Objective: The objective of this study was to valuate the effectiveness, tolerability and acceptability of various classes of antidepressants compared with placebo in the treatment of bulimia nervosa.

Method: A meta-analysis including 16 randomised controlled trials and 1300 bulimic patients was performed. Dichotomous outcomes were analysed by calculating relative risks, and continuous outcomes by calculating effect sizes. Methodological quality, heterogeneity in the results and selective publication were assessed.

Results: Short-term remission in bulimic symptoms was statistically more likely on antidepressants than placebo (Relative Risk = 0.88, 95%% Cl = 0.83–0.94, p < 0.0001). Drop-out rates were high but no statistical difference was found between treatment groups (34.6%% and 31.4%% for drug and placebo; RR = 1.03, 95%% CI = 0.80–1.32, p = 0.8). No difference in efficacy could be demonstrated among different classes of antidepressants.

Conclusions: The use of a single antidepressant agent was clinically effective for the treatment of bulimia nervosa when compared with placebo, with an overall greater remission rate and a higher rate of drop-outs. No differential effect regarding efficacy and tolerability among the various classes of antidepressants could be demonstrated.

Keywords

antidepressants bulimia nervosa meta-analysis systematic review

Bulimia Nervosa (BN) represents an important public health problem and is related to serious morbidity and even mortality.

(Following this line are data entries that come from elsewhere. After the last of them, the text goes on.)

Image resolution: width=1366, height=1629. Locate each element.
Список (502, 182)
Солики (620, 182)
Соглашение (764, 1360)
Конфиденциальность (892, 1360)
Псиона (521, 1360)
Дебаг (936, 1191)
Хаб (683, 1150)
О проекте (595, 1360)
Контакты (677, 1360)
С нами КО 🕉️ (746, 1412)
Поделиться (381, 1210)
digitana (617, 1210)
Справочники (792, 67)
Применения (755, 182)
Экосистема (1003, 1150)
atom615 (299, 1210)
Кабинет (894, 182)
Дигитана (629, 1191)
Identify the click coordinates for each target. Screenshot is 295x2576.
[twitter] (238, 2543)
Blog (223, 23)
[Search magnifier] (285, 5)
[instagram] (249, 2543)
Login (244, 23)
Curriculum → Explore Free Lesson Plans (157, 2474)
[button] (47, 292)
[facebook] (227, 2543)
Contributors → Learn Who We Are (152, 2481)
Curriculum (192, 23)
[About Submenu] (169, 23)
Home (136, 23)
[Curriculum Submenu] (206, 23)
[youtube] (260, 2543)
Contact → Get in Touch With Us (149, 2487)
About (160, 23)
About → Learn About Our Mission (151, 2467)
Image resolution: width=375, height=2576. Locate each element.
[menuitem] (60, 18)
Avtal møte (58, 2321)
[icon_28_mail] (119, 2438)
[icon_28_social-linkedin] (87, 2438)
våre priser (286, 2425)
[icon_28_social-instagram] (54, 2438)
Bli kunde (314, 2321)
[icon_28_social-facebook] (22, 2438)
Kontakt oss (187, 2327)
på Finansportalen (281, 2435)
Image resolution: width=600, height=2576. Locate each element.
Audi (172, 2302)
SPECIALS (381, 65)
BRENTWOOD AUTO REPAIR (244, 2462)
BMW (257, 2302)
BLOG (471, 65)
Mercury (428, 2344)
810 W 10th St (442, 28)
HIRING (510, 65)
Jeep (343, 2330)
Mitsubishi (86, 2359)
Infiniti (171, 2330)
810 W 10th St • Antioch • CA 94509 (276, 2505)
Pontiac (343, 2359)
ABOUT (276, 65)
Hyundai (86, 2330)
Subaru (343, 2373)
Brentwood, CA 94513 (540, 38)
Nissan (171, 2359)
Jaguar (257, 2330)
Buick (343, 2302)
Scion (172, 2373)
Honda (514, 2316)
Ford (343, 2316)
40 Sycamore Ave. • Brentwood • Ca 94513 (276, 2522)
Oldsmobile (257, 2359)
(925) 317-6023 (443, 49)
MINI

All types of anti-depressants seem to be beneficial to some degree in relieving bulimic symptoms in a large number of patients [1]. However, there is no clear evidence of a differential effect among the various antidepressants used. Moreover, it is not known if antidepressants have a specific anti-bulimic effect or if their success is a result of their antidepressant effects. This review attempts to systematically evaluate the use of anti-depressant medications compared with placebo for the treatment of BN, providing a statistical synthesis of the comparative data available to date.

Objectives

The aims were directed to the following questions: (i) are antidepressants clinically effective for the treatment of BN when compared with placebo? (ii) is there any differential effect for the various classes of antidepressants? and (iii) is the anti-bulimic effect of antidepressants independent of the effect on depressive symptoms?

Methods

Relevant trials for this review were identified by searching the following seven electronic databases, by means of the Cochrane Depression, Anxiety and Neurosis Group strategy for randomised controlled trials (RCTs): MEDLINE; EMBASE; LILACS; PsycLIT; the Cochrane Depression, Anxiety and Neurosis Group Database of Trials; the Cochrane Controlled Trials Register and the Science Citation Index (SCISEARCH). Reference lists of selected articles were inspected for further relevant studies. Pharmaceutical companies and first authors of all selected studies were contacted in order to obtain data on possible unpublished studies.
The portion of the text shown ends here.